『大腿骨頸部骨折後施術の極意:プロが教える動作能力向上プログラム』PT-T4F21_4
"内側か?外側か?骨折部位が予後を決定する理由
🔴血流の有無が「骨がつく・つかない」の運命を分ける
♦関節包内(内側)と関節包外(外側)の解剖的境界
大腿骨頸部骨折は、骨折が「関節包(関節を包む袋)」の内側で起きたか、外側で起きたかによって、その後の経過が180度変わります。
この分類を正しく理解することは、リスク管理の第一歩です。
・大腿骨頸部内側骨折(関節包内骨折):股関節の袋の中で起こる骨折です。
病態の特徴→ 関節包の中には「骨膜」がなく、仮骨(新しい骨)ができにくいため、非常に骨がくっつきにくい場所です。

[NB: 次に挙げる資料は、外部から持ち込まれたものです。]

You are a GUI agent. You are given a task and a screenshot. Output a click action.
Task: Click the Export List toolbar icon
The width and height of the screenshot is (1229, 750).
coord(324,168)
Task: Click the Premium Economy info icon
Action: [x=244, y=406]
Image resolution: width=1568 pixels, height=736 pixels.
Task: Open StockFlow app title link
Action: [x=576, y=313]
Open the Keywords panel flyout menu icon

・大腿骨転子部骨折(外側骨折・関節包外骨折):関節包の外側(やや足元に近い膨らんだ部分)で起こる骨折です。
病態の特徴→筋肉が豊富に付着しており、血流が良いため骨はつきやすいですが、その分損傷も激しくなります。
♦栄養血管の分布と骨膜の有無による治癒能力の差
なぜ場所によってこれほど差が出るのでしょうか。
その原因は「血の通い方」と「骨の再生力」の違いにあります。
・内側骨折が難治な理由:頸部を栄養する血管(内側・外側大腿回旋動脈など)が骨折によって断たれやすく、骨頭壊死に陥るリスクが極めて高いのが原因です。また、関節液が骨折部に入り込むことで、骨がくっつくのを妨げてしまいます。

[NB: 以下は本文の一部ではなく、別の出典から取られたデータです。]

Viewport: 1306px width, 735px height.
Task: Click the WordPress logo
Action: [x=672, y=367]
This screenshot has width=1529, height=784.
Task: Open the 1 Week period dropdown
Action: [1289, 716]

・外側骨折が痛む理由:血管が豊富で骨膜もあるため骨癒合は良好ですが、受傷時のエネルギーが大きく、周囲の軟部組織(筋肉など)の損傷や術後出血(血腫)が著明になります。これが術後の強い痛みや筋力低下の主な原因となります。
♦術式に応じたリスク管理とマッサージの戦略
骨折のタイプを見極め、それぞれの「弱点」を補う介入を行います。
・内側(人工骨頭置換術後など)への介入:自分の骨をあきらめ金属に置換している場合、最大のリスクは脱臼です。特定の動作(深く曲げる、内側にひねる等)に注意しながら、関節可動域の維持を図ります。

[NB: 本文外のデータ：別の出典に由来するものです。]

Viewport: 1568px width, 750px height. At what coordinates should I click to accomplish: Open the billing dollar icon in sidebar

・外側(骨接合術後など)への介入:骨はつきますが、お尻(臀部)や太ももの筋肉が著しく弱くなります。対策として、痛みを緩和するマッサージを行いながら、早期から臀筋群への筋力入力を行い、支持性の向上を目指します。
・共通の対策:どちらのタイプも「術後の炎症」による組織の癒着を防ぐため、愛護的かつ的確な触圧刺激で循環を改善させることが重要です。
👉「内側は骨頭壊死と脱臼に注意、外側は筋力低下と疼痛管理を重視」。この病態理解が、患者様を安全に歩行自立へと導くプロの判断基準となります。"